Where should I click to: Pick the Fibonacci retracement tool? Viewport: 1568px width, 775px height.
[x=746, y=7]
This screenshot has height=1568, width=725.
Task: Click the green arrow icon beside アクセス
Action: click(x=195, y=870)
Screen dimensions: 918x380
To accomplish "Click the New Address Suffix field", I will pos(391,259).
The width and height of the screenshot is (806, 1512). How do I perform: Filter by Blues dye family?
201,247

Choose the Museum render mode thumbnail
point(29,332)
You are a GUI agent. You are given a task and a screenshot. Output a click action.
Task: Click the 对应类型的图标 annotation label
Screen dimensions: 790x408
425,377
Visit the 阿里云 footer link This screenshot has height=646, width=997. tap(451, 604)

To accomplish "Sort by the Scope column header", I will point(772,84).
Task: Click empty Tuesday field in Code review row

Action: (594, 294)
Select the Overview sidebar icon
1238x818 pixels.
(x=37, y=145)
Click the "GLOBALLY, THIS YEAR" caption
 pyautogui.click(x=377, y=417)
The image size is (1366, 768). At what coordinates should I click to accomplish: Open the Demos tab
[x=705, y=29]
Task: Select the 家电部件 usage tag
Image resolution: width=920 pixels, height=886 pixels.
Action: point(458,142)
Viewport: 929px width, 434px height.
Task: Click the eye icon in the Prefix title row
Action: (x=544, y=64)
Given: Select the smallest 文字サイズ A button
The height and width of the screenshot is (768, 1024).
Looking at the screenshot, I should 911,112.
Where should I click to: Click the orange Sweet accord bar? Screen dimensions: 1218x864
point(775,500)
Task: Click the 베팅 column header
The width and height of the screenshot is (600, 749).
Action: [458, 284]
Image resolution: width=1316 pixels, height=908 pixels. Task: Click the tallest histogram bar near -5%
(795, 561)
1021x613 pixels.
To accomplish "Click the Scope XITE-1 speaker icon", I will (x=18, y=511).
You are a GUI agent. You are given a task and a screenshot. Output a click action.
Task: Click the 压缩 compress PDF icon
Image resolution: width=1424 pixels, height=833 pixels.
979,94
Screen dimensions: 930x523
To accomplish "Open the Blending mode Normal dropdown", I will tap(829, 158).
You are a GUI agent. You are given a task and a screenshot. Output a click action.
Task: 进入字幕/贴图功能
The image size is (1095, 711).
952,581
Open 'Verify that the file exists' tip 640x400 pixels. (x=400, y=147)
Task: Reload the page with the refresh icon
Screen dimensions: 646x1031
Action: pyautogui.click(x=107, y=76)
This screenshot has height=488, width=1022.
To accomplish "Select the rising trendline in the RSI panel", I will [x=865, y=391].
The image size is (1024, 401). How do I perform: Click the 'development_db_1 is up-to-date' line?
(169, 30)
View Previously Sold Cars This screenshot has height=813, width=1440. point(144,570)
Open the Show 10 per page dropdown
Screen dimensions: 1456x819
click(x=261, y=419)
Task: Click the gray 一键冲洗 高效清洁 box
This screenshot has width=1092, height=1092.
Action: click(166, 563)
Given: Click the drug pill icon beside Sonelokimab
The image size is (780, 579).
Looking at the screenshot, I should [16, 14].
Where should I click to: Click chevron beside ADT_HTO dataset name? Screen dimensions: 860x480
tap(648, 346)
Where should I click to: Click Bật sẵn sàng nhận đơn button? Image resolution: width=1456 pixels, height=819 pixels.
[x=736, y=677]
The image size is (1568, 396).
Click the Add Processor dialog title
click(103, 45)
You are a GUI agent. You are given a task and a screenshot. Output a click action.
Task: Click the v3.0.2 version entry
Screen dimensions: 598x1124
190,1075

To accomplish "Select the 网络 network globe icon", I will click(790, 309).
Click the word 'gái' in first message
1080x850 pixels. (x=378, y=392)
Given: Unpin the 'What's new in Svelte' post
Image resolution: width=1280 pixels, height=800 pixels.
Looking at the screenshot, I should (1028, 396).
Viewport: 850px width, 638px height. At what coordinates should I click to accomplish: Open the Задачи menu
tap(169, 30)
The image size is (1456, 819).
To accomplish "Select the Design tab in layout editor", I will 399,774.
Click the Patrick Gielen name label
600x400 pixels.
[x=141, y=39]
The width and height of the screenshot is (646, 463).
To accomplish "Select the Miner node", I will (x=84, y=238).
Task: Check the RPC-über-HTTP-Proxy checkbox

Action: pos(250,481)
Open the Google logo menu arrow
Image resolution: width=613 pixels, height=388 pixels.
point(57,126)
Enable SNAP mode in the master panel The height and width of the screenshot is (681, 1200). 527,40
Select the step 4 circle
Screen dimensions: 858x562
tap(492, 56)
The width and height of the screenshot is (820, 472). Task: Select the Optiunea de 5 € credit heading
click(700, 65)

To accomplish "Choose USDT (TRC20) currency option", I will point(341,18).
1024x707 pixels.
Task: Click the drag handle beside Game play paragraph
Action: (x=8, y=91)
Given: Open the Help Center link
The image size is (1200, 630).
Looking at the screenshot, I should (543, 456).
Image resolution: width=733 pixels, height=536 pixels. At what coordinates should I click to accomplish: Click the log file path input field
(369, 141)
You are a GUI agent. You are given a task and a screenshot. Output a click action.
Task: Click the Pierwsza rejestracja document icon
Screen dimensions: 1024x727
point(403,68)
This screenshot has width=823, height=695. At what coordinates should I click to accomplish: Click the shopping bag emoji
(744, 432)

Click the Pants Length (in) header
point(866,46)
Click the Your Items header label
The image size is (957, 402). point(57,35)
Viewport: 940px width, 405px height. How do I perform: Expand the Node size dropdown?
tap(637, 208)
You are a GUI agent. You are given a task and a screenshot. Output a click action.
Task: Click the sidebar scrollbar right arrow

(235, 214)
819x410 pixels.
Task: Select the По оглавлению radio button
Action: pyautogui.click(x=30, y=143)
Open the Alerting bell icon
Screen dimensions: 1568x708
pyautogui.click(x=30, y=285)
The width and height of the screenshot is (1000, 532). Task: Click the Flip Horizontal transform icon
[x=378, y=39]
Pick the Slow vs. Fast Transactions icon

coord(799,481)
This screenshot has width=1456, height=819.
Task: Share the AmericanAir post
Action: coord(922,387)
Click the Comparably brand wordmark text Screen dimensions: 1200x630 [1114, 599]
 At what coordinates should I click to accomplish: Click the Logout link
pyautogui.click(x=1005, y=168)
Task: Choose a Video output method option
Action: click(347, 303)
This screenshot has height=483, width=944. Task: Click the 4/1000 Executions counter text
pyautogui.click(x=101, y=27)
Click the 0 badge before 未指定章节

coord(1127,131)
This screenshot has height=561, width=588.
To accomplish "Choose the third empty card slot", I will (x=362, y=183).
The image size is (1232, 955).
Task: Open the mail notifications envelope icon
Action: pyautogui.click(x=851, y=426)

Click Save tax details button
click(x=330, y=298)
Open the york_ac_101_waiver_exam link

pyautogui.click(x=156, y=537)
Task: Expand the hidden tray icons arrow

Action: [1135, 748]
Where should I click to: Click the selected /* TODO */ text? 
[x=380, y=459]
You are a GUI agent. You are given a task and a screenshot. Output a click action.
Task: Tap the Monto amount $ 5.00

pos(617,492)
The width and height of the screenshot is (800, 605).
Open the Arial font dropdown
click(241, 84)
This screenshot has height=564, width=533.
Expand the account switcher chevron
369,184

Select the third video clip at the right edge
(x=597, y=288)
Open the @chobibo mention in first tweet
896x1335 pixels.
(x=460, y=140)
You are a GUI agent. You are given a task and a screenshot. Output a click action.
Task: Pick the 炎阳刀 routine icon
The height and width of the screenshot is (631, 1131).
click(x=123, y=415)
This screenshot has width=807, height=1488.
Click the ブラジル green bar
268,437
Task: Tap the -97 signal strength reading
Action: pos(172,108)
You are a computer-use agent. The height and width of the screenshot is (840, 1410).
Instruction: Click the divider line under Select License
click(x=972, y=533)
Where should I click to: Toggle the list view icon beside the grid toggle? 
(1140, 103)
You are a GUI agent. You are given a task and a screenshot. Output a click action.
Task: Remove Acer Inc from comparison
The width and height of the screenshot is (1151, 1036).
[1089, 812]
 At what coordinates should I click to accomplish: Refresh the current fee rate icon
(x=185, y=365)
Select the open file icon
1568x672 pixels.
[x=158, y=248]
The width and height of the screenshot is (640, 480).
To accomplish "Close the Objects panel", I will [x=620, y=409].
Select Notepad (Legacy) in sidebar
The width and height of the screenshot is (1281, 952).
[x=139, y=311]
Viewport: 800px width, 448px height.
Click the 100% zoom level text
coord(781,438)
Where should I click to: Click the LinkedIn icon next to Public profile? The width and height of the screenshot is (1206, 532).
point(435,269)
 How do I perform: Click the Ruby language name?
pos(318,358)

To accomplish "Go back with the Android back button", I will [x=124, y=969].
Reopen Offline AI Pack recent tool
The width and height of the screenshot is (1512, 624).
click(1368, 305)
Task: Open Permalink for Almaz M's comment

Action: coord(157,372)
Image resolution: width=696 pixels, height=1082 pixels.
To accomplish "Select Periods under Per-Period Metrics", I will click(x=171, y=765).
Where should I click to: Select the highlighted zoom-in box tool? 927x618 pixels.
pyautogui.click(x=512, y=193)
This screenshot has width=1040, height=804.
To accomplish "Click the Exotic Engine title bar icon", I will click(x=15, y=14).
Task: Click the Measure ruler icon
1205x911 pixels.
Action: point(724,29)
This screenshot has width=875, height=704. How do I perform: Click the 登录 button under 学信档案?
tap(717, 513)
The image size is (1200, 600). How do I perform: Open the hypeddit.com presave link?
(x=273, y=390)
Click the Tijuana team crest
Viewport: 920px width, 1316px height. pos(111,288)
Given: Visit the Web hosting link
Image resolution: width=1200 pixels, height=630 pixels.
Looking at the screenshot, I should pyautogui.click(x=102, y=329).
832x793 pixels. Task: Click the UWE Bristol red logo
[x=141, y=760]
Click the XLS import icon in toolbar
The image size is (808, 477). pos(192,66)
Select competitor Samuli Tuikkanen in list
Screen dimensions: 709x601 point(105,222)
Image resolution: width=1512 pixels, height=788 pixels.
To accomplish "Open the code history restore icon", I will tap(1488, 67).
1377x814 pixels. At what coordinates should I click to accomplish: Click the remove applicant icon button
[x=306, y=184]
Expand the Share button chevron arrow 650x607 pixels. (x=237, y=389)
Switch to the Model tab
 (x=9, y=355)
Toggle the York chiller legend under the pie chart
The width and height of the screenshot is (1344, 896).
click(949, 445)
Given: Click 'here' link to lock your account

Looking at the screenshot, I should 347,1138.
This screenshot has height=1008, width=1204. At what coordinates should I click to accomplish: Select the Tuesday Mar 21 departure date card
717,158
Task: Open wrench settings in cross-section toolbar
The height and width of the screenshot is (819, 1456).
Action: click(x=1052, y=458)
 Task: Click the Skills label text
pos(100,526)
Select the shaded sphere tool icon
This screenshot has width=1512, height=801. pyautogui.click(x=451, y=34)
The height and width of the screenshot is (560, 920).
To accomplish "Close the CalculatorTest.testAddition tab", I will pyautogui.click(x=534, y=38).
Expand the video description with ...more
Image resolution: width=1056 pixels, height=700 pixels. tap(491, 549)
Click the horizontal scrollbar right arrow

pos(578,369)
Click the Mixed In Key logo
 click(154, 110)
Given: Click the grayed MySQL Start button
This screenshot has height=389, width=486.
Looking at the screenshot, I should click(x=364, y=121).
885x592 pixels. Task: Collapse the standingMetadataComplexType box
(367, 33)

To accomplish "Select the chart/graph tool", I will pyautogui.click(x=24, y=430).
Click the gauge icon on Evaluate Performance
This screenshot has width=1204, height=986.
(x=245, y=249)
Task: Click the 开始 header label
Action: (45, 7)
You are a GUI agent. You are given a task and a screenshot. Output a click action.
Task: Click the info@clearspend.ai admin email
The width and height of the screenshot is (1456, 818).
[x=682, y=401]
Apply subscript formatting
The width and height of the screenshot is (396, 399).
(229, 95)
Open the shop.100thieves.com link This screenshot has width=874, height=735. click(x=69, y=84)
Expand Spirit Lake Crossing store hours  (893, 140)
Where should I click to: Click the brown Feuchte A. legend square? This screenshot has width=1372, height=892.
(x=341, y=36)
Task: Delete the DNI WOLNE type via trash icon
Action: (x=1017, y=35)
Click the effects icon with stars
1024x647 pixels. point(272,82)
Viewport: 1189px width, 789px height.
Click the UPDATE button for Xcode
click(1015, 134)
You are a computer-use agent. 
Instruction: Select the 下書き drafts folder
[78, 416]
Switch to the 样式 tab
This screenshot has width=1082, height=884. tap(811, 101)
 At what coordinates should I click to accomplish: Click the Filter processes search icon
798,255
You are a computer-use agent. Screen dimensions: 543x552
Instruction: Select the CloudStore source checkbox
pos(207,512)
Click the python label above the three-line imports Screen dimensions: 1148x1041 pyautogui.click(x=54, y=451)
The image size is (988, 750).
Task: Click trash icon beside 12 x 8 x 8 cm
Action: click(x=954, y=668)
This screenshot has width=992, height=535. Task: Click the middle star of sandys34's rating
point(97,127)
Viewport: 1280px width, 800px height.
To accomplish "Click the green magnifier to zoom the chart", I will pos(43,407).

========================

* _Assigned task_
Check each line of the records for the string "Close" and state how many lines contain it. Give only the number.

* _Answer space_
2